─── LISTING

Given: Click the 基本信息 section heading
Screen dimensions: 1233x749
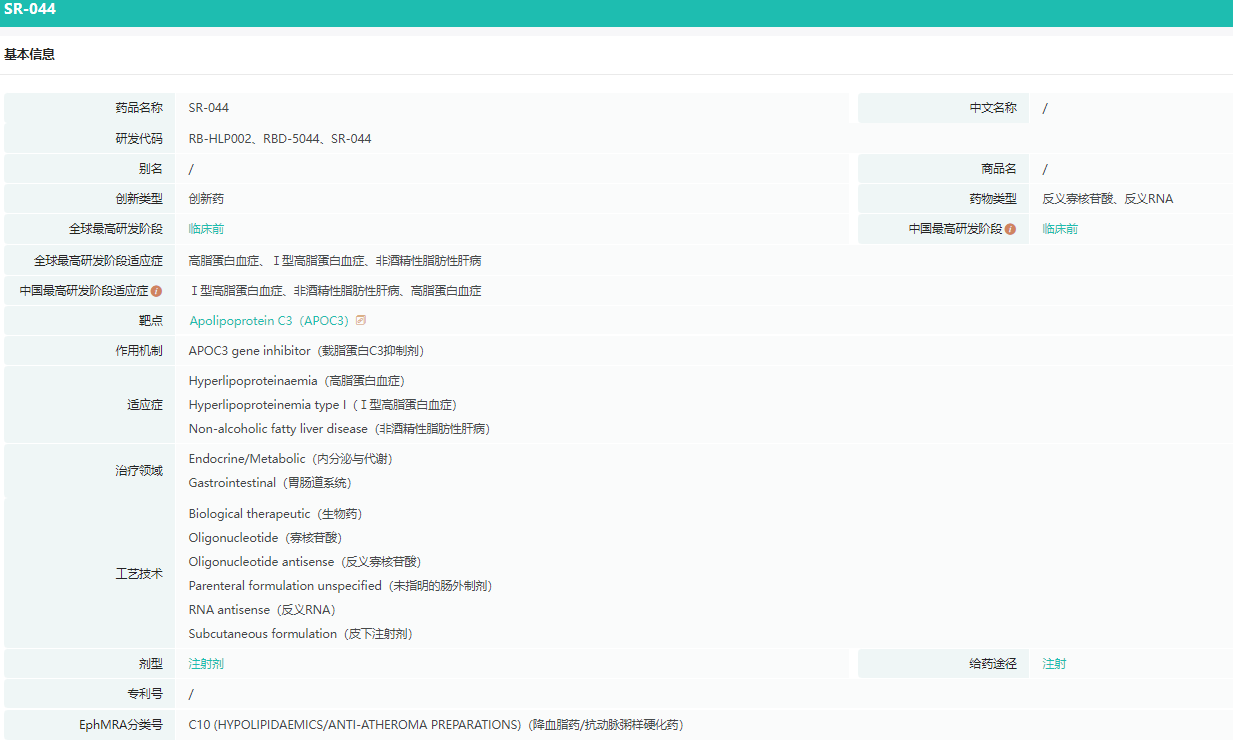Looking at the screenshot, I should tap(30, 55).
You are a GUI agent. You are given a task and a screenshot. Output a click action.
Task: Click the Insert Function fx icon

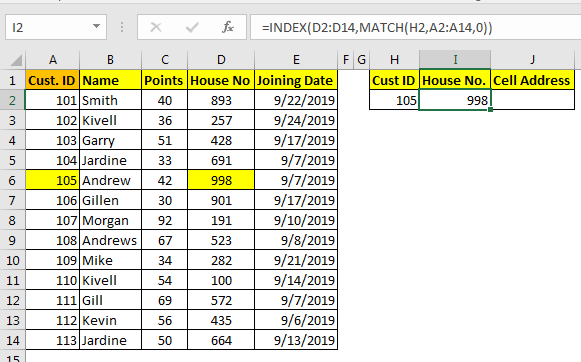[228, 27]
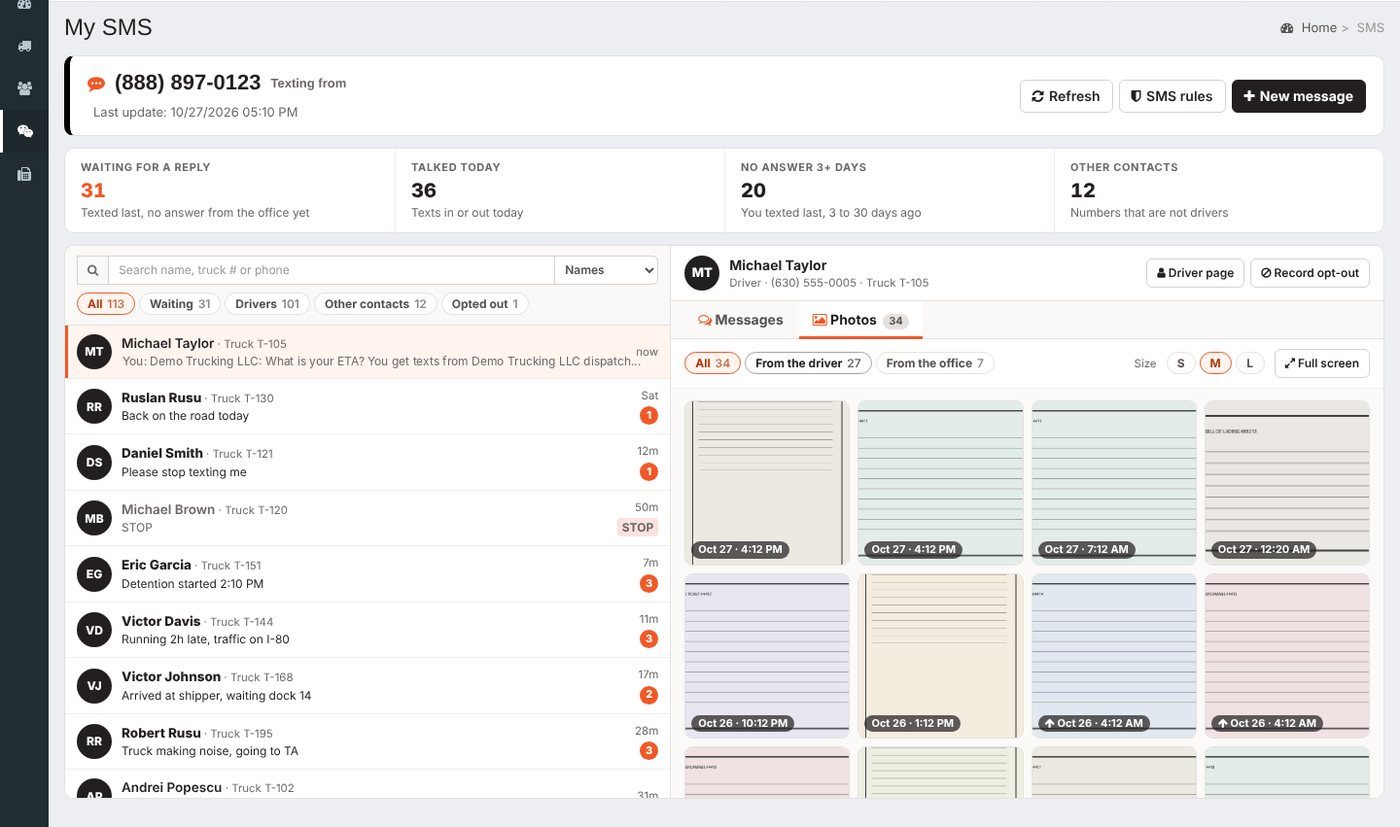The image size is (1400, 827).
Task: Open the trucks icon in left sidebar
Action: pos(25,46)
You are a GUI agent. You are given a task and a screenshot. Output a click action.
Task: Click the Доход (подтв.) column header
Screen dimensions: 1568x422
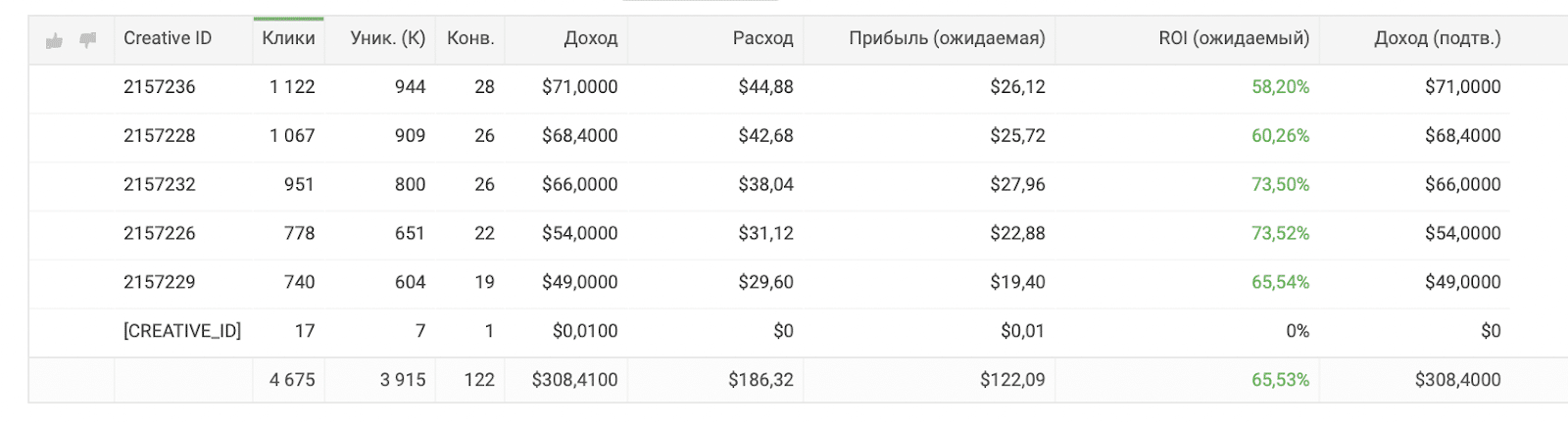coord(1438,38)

──────
─── LISTING

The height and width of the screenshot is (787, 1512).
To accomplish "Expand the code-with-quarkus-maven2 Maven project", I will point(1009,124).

──────

§ CHALLENGE
Rewrite the data from the line with "Given: Click the 基本信息 section heading" to the line with "coord(1438,38)", putting "interface agent" wherever "GUI agent" appears and keeping everything else the same. Leave the pictures out.

§ OUTPUT FOR THIS EXERCISE
Given: Click the 基本信息 section heading
Screen dimensions: 1233x749
Looking at the screenshot, I should tap(30, 55).
You are a interface agent. You are given a task and a screenshot. Output a click action.
Task: Click the Insert Function fx icon

[228, 27]
The image size is (1400, 827).
Task: Open the trucks icon in left sidebar
Action: pos(25,46)
You are a interface agent. You are given a task and a screenshot. Output a click action.
Task: Click the Доход (подтв.) column header
Screen dimensions: 1568x422
coord(1438,38)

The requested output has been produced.